Künstlerisch gestaltet von Günter Fruhtrunk

Nur einen Katzensprung von der vielbefahrenen und -besuchten Sonnenstraße findet sich an der Herzog-Wilhelm-Straße Ecke Herzogspitalstraße für alle Begeisterten der Konkreten Kunst eine kleine architektonische Überraschung. Im Sommer oft zu großen Teilen von Laub verdeckt, ragt neben der Pizzeria „Bella Italia“ ein fensterloser oktogonaler Turm gen Himmel. Es handelt sich um einen Lüftungsschacht des darunterliegenden U-Bahntunnelsystems zwischen Karlsplatz/Stachus und Sendlinger Tor. Gebaut von Paolo Nestler (1920–2010), die Ummantelung gestaltet vom Münchner Maler und Grafiker Günter Fruhtrunk (1923–1982).

Günter Fruhtrunk begann 1941 an der Staatsbauschule München ein Architekturstudium, wurde allerdings noch im selben Jahr zum Reichsarbeitsdienst nach Polen eingezogen und geriet 1945 in amerikanische Kriegsgefangenschaft. Nach dem Krieg wandte sich Günter Fruhtrunk der Kunst zu, lernte bis 1950 beim Maler William Straube (1871–1954) und pflegte Kontakte mit Künstlern wie Fernand Léger, Julius Bissier, Willi Baumeister und Hans Arp. Nach Stationen in Freiburg i. Br. und Paris übernahm er 1970 die Professur für Malerei und Graphik an der Akademie der Bildenden Künste in München.

Seine wohl populärste Arbeit soll er seinen Student:innen 1970 mit den vielzitierten Worten „Ich habe gesündigt“ (Ausst.-Kat. Ludwigshafen 2011, S. 12) beschämt gestanden und als Strafgeld 400 DM in die Klassenkasse entrichtet haben.

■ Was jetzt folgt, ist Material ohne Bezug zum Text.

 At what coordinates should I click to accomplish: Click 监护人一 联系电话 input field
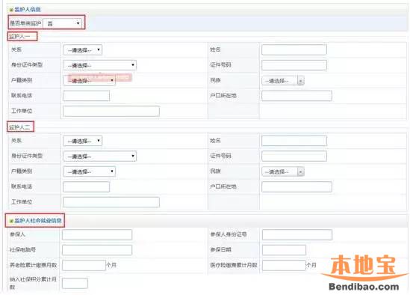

Es handelte sich um die Ausführung einer Auftragsarbeit für ALDI Nord, der Gestaltung der allseits bekannten blau-weißen Einkaufstüte. Vielleicht lässt sich diese der Oral History zuzuordnende Überlieferung dieser Aussage Fruhtrunks als eine Abneigung gegenüber dem Aspekt der Einbettung seines Werkes in massenhaft reproduzierbares Produktdesign oder vielleicht auch als Äußerung eines ambivalenten Erfolgsgefühls verstehen. Das Design der Einkaufstüte, seit 2018 mit der Neueinführung der Einkaufstasche als Mehrwegtasche formattechnisch verändert, bleibt bis heute ikonisch. 2020 brachten der Schauspieler Lars Eidinger und der Designer Philipp Bree eine Tasche auf den Markt, nicht zuletzt aufgrund der Werbekampagne kontrovers rezipiert, gedacht als eine Hommage an Günter Fruhtrunk. In limitierter Stückzahl für je 550 Euro. ALDI selbst bracht 2020 und 2021 die von dem gelernten Erkennungsmerkmal der diagonal kombinierten blauen und weißen Streifen plus dem markant gestalteten „A“ dominierte Modekollektion „Aldi-Original“ heraus.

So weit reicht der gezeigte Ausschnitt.